Total numbers of orders have remained steady in past couple of years in low 4000's (4122 in 2010). Unfortunately the average selling price has declined and continues to do so. The company has streamlined operations by getting rid of mortgage and title services.

Concerns include continued deteroiation of housing prices which will impact margins. Margins for BZH though are low and have been low for the past several years due to inventory impairments. Of the 1.27 billion in inventory being held, 51million saw impairment charges. This seems low considering a 33% cancellation rate for the quarter and 25% for the year.

Insider buying by several top officers, continued effort to streamline. Buying by Paulson, Tepper are a few of the major Gurus. CEO was ousted, ridiculous pay package to just ride an economic bubble. Stock has responded (intra-day anyways) negatively. Good riddence IMO. A 10year average FCF value X 15 minus liabilities plus cash gives a market value of ~750 million. Downside does seem adequately protected currently. Piotroski of 6. No position.

D.R. Horton (DHI): As understood by the media DHI was the king of speculative homes. 12% insider ownership and a 1.2% dividend yield make this attractive. A very broad ranged homebuilder (25% of sales originate in S. Central region) building homes ranging from 90-700k with an average selling price of 206k. Cancellations have reduced 2009-2010 from over 30% to 26% respectively. Over 2.1Billion in debt with 6.9% average rate. Least attractive to me in terms of prospects and business. No position.

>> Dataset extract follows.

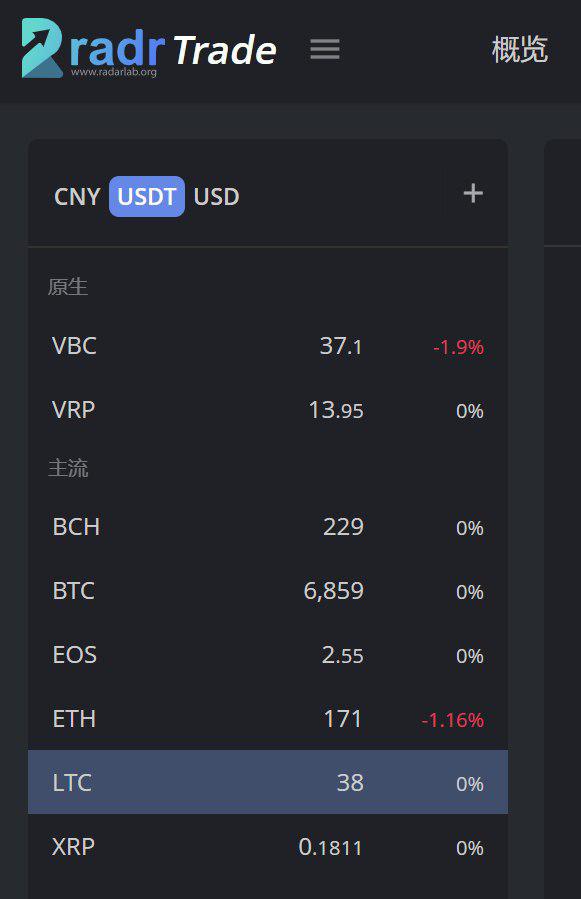Open the 概览 overview menu item

(x=520, y=49)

M.D.C. Holdings (MDC): Highest dividend out of the group 4% as of 6/13. Guru held. Very even sales distribution between West (CA and Nevada), Mountain (Utah, Colorado) and East (Maryland, VA, FL). Standard cancellation rates but a low level of backlog compared to the others, only 269million, realized approximated at 188million given a 27% cancellation rate. Completely integrated homebuilder from start to finish, providing title services, mortgage, building and insurance. Plenty of excess cash as shown by EV<MC.

They decided to invest a large portion of their cash into marketable securities. The interest income off of this alone generates 26million/year. Dividend payout is ~48million/year. Dilution due to stock options are fairly limited until >33/share. I'm not sold that this is a GREAT bargain but it showed great resilience 2008-2009 and the dividend makes it extra tantalizing, currently I believe this to be fairly valued but given further deterioration of the housing market or a drop under 20/share a purchase is justified. Current EV divided by 10 year EBITDA average gives a 4.4 ratio, pretty cheap.  Appears to be well managed and didn't go crazy with speculative excesses. 17% gross margins coupled with -11% net margins make me leary.

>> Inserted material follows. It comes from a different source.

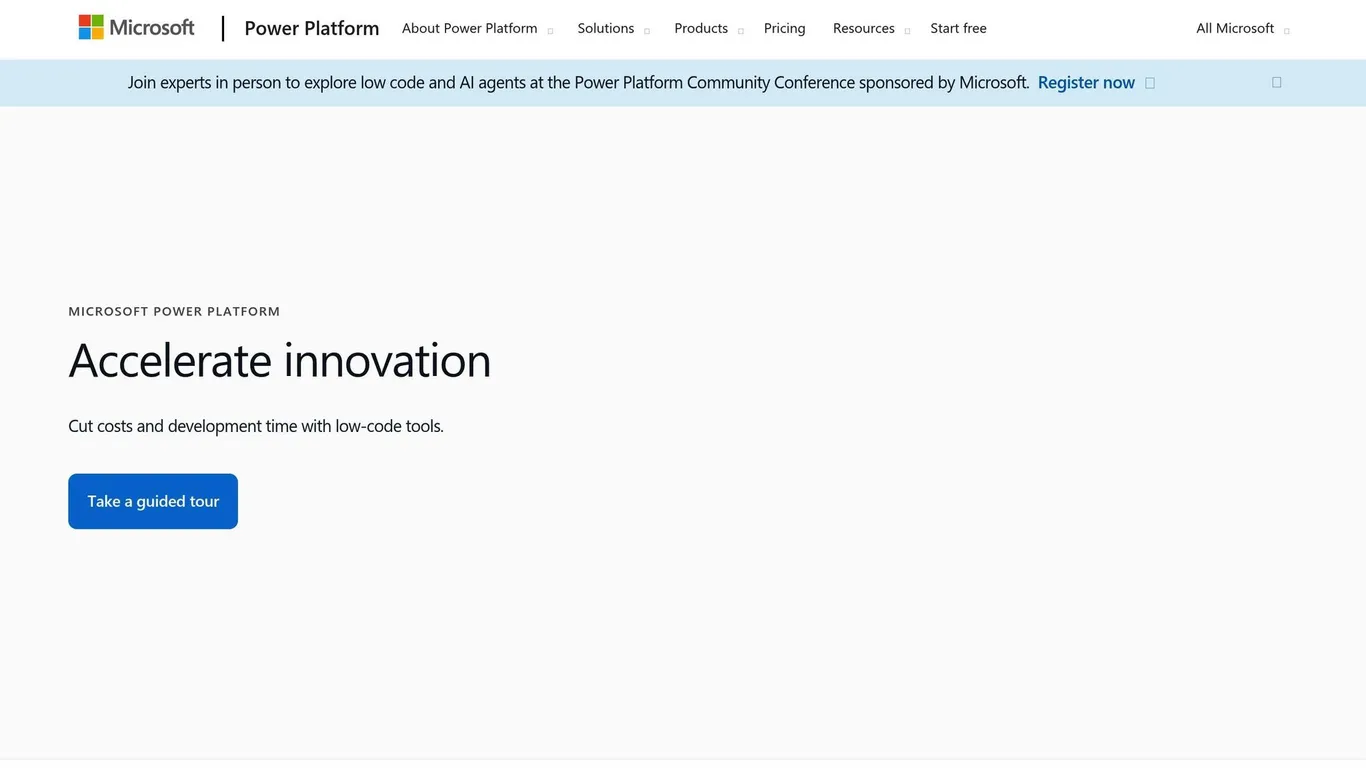Open the Solutions menu label
The height and width of the screenshot is (768, 1366).
[x=606, y=28]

NVR: Least speculative housing builder. Very little land ownership. Acquires land through options and then develops as needed. As a result carries a low inventory and has the option to get land at (currently) cheap prices. Flexibility in model is how I see it. Only owned by Einhorn and was bought at significantly cheaper prices. Currently range bound ~ 700/share. 10 year FCF average is 398m. Normal valuation of (FCF*12) less all liabilities plus cash gives a value around 5600million. Todays share price offers a 27% discount to normalized FCF. EV/(10 year EBITDA average) is 4.95, in line with MDC.

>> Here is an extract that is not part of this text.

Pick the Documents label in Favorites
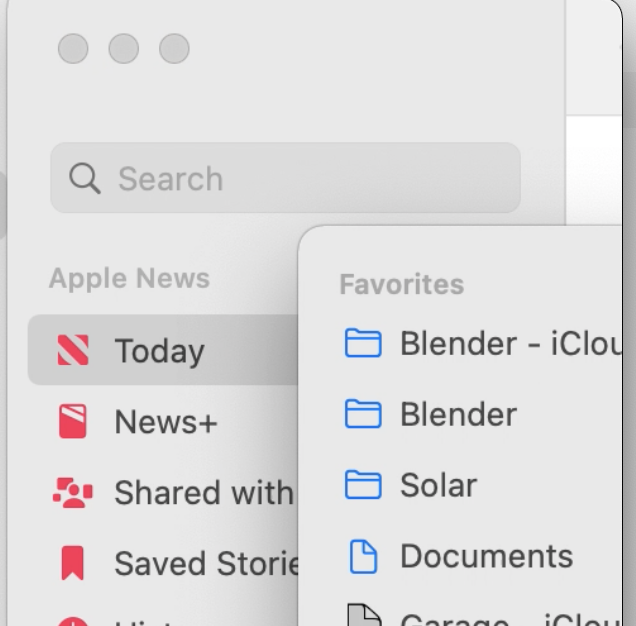 pos(486,556)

Insiders own a lot of shares, low cancellation rates (14% 2010, 23% 2008) and only 85 million in debt compared to 1.2billion in cash. Dangers exist in the concentrated efforts as 37% of home settlements occurred in Washington DC or Baltimore. Under 650/share I'll research more. For now I'll hold off as there has been a bit of a run up in share prices over the past six months.

MAS: Not a home builder but supplies all sorts of fixtures, water faucets and such. Throwing off a 2.4% dividend. Cheap on most reversion to mean metrics. 10 year average FCF of 847million, giving a P/FCF of 5.0. Current EV/(10yr mean EBITDA)= 3.8 and a normalized valuation as denoted above for NVR gives a MC of 4.7billion, implying approximately a 10% MOS. Cheap...yes. Cheap enough?...no. Under 10/share will warrant further deeper research.